**Exercise directions**
Wherever the listing holds a picture, leave it out, and copy the remainder exactly.

****************

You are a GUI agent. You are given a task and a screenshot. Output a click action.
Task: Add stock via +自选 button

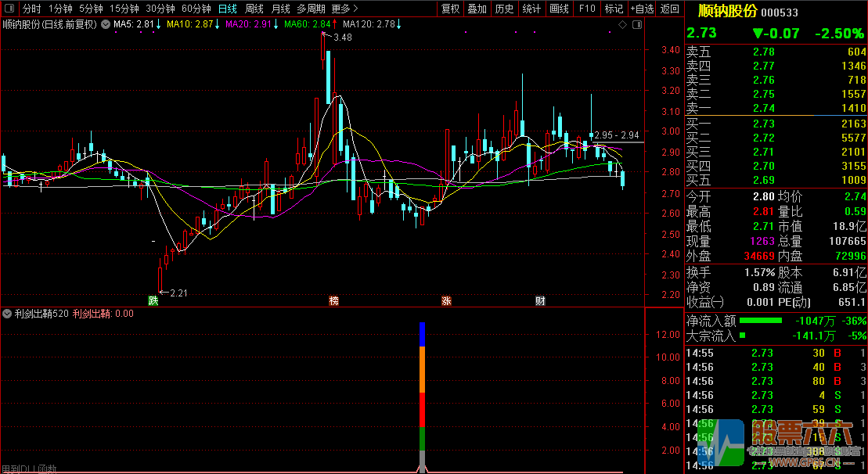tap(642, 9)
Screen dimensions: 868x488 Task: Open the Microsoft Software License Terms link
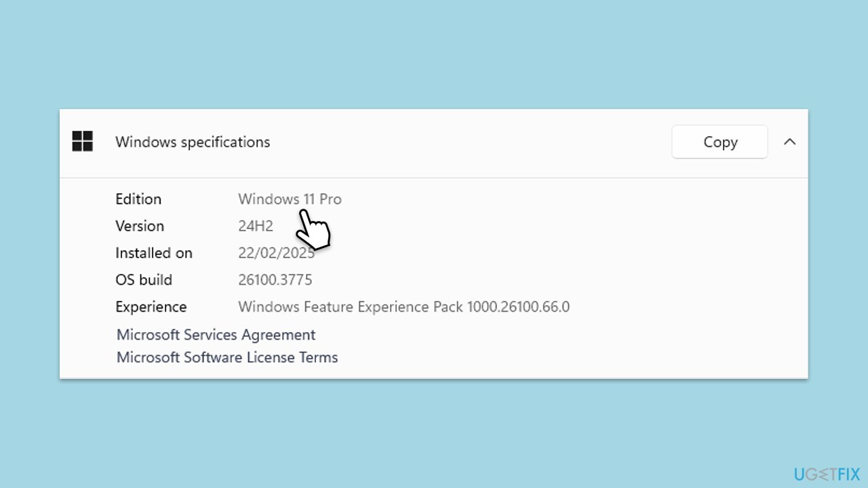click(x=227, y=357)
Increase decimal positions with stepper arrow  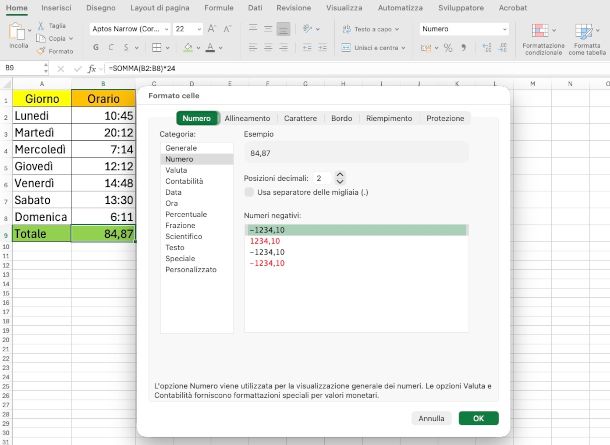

****************

**Answer to the problem**
You are a GUI agent. You are given a task and a screenshot. Output a click action.
Task: Add stock via +自选 button

tap(642, 9)
Screen dimensions: 868x488 Task: Open the Microsoft Software License Terms link
click(x=227, y=357)
Increase decimal positions with stepper arrow  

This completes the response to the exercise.